To 31-year-old Sahar Fathi, 24 hours in a day seems to be too short. Fathi’s day begins at five o’clock in the morning when she goes to the gym before going to her full-time job as a policy, strategy, and programs lead analyst for the Seattle Office of Immigrant and Refugee Affairs. Her work begins around 8:30 a.m. when she maps out the day before heading to meetings and drafting policies.
But her work does not end there. As a professor at Seattle University, Fathi teaches a community service leadership course on Wednesday evenings. She is also planning a wedding with her fiancé.
Fathi’s busy schedule is nothing new to her. In 2008, she graduated from the University of Washington, concurrently earning a master’s degree in international studies and J.D. law degree.
That same year she also co-founded the Middle Eastern Legal Association of Washington, a non-profit legal organization that seeks to provide a legal voice for the Middle Eastern community in Washington. Three years later, she launched the first Middle Eastern Legal Clinic in the country. Fathi also has worked with Councilmember Mike O’Brien as a legislative aide in 2010.
Mary A. Hotchkiss, Senior Associate Dean for Students at the UW School of Law, said she worked closely with Fathi when she was a student. Hotchkiss said Fathi was energetic, ambitious and passionate about whatever was on her mind at that moment. She also said Fathi was always trying to find ways to make something better for the community.
“The UW Law school mission is to educate leaders for the global common good, and I can’t think of anybody better than Sahar,” said Hotchkiss. “Having met her, is she a leader for the global common good? I think so.”
When Fathi was 25 years old, she worked at the United Nations International Criminal Tribunal for Rwanda, tackling subjects such as the use of rape as a weapon of genocide.
“I dreamed about being a lawyer for an international court, and that is what I studied for and what I did,” said Fathi. “That was all I wanted since I was 8 years old.”
During that time, Fathi visited Kigali, Rwanda, where she saw kids who were orphaned as a result of genocide. They were living in the same house where their parents had been killed. Fathi said she wanted to know who made the decision to house those children so close to the place where their parents were murdered.
“If you created a system in which they [children of genocide] could be included, we could have a much better situation than having a kid wake up every morning and say ‘right there is where mom died’ and then go back to sleep,” said Fathi. “That is not going to fix anything. It is probably going to make them feel like that is their identity.”
This experience continues to play a part in Fathi’s role at the Seattle Office of Immigrant and Refugee Affairs.
“Talking to the refugees as part of our Refugee Women’s Institute is work,” said Fathi. “Making sure that they know where they need to be, and that we support them in a way that helps them be equal to everybody else.”
Fathi said it is important to make sure the refugees have childcare and a trusted interpreter in their community. The Office also needs to make sure the refugees know how to use the public transit system.
“We had a refugee who didn’t know how to use a bus pass, they didn’t know you need to tap it, they just hold it,” said Fathi. “It challenges your very concept of how you exist.
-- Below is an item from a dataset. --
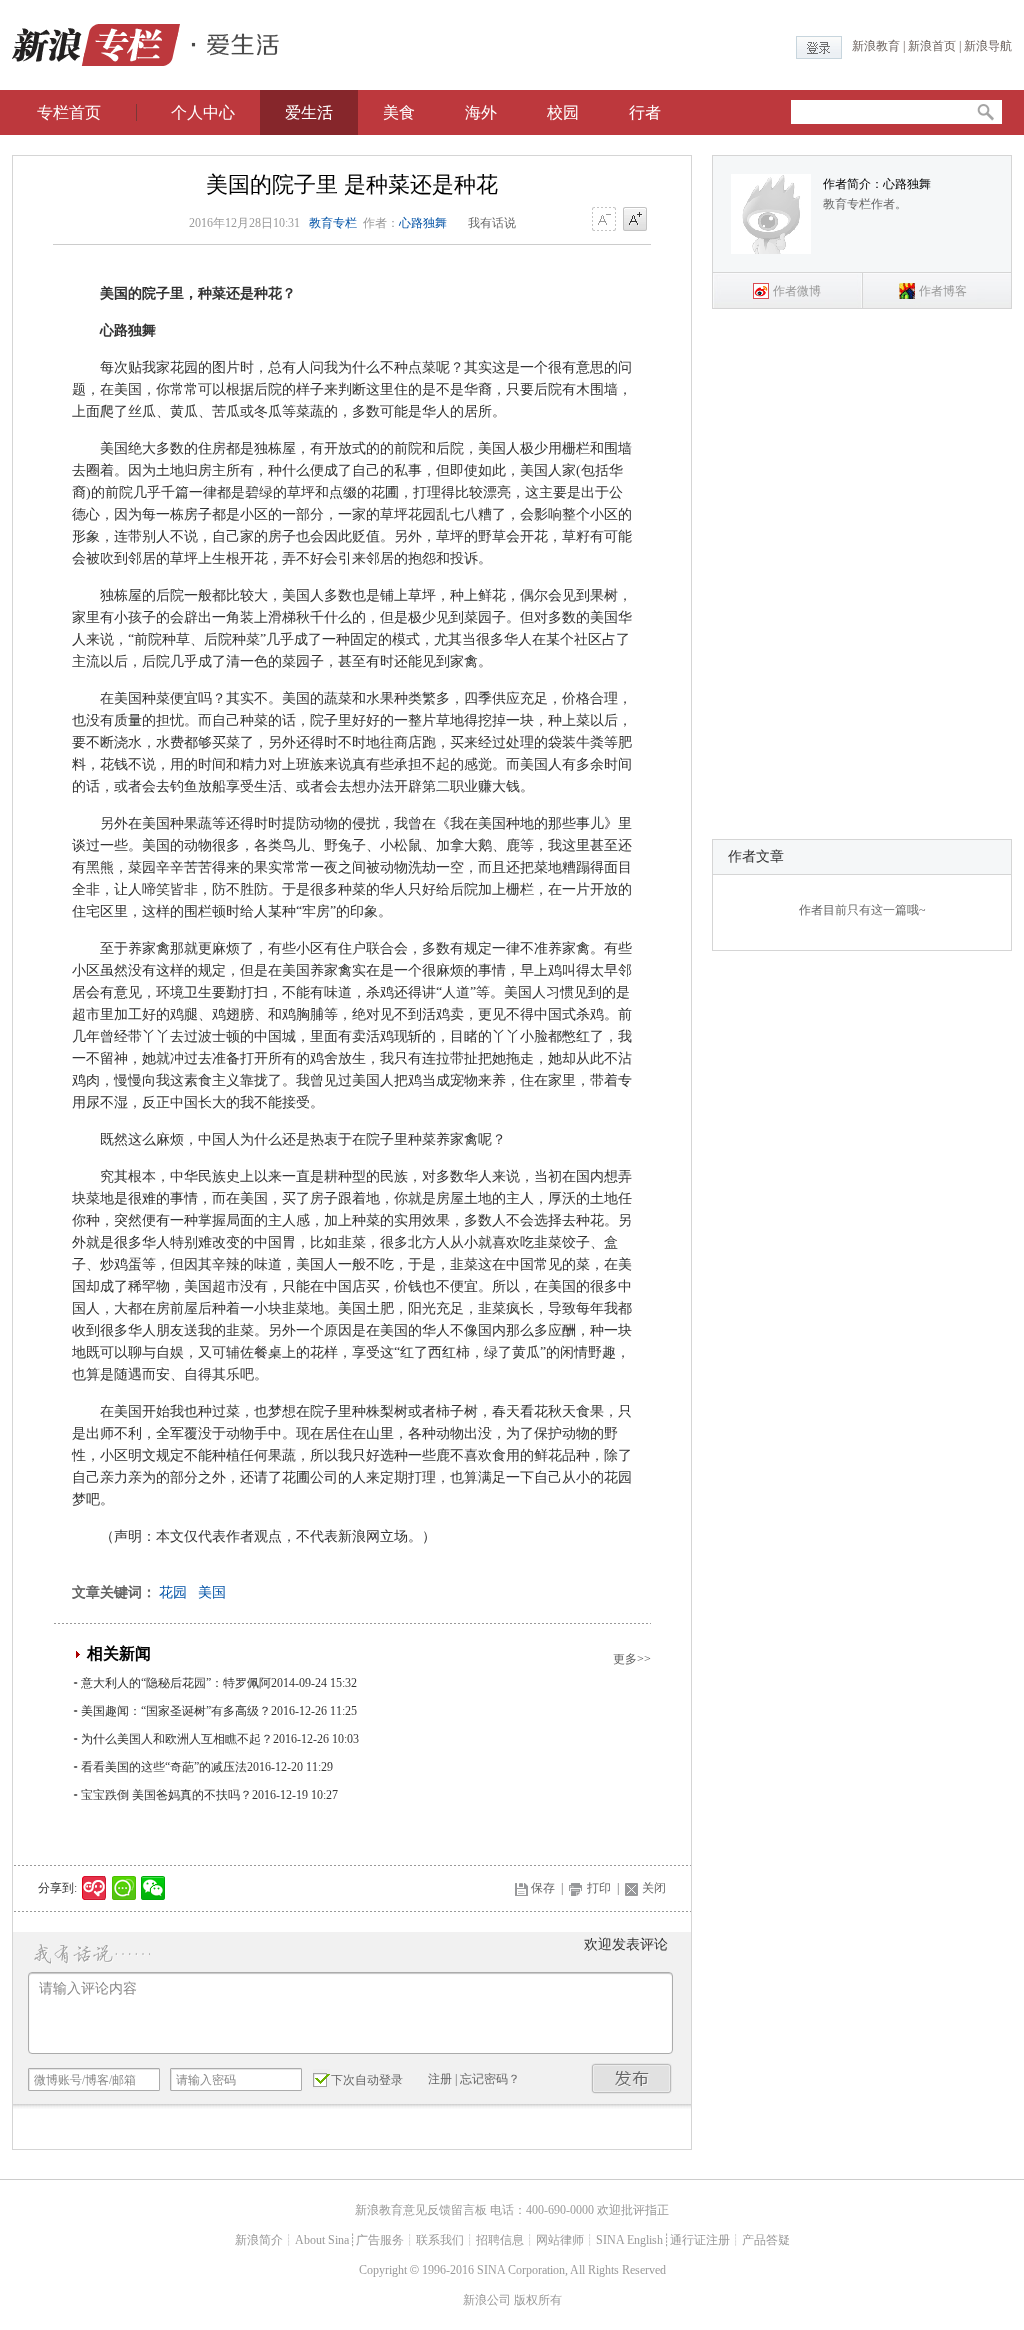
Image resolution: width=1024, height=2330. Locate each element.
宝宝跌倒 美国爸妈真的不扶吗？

You are consistently trying to think through somebody else’s lens.”
Fathi’s career has given her a lot to share. She spoke at the UW on Jan. 21, 2015, as one of the speakers of the Leadership Firesides series sponsored by the Husky Leadership Initiative and Starbucks.
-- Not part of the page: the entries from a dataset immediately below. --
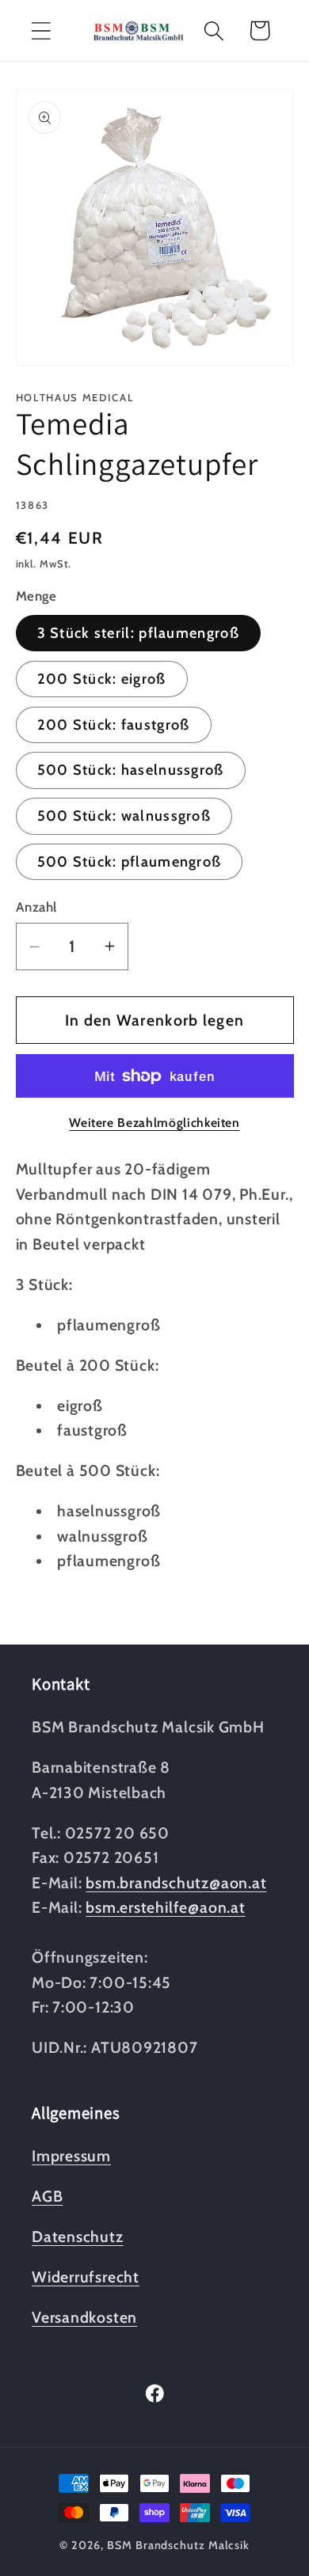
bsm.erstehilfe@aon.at (165, 1907)
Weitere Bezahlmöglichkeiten (154, 1122)
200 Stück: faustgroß (113, 724)
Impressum (71, 2155)
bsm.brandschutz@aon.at (176, 1882)
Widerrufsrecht (85, 2276)
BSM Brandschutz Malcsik (178, 2545)
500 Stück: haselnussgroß (130, 770)
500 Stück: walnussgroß (124, 815)
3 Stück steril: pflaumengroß (138, 633)
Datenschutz (78, 2236)
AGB (47, 2196)
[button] (40, 30)
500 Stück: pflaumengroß (129, 861)
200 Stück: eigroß (101, 679)
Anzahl (36, 907)
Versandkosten (84, 2317)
Malika Garoui, a senior who studies mathematics at the UW, said what she learned from Sahar is the mindset that things will all come together and not to be afraid to take risks and try new things.
“What I really took away was keep moving in a direction–you don’t necessarily have to have a straight path,” said Garoui. “Just being open to opportunities and taking advantage of things that come to your way, and also applying to things that you may not be qualified for.”
Hotchkiss said she wants students who participated the event to be inspired by Fathi and to follow their own passions.
“You don’t have to be a president in the United States to make a difference,” said Cameron Cumberland, a junior who studies International Studies at the UW. “You can just make a difference down your street, in the neighborhood association, or in the city of Seattle.”
“If you have something you feel strongly about, and you actually commit to that idea, you can make a difference.” Hotchkiss concluded. “I am very grateful for students like Sahar who have followed their passion and still take times to mentor current students.”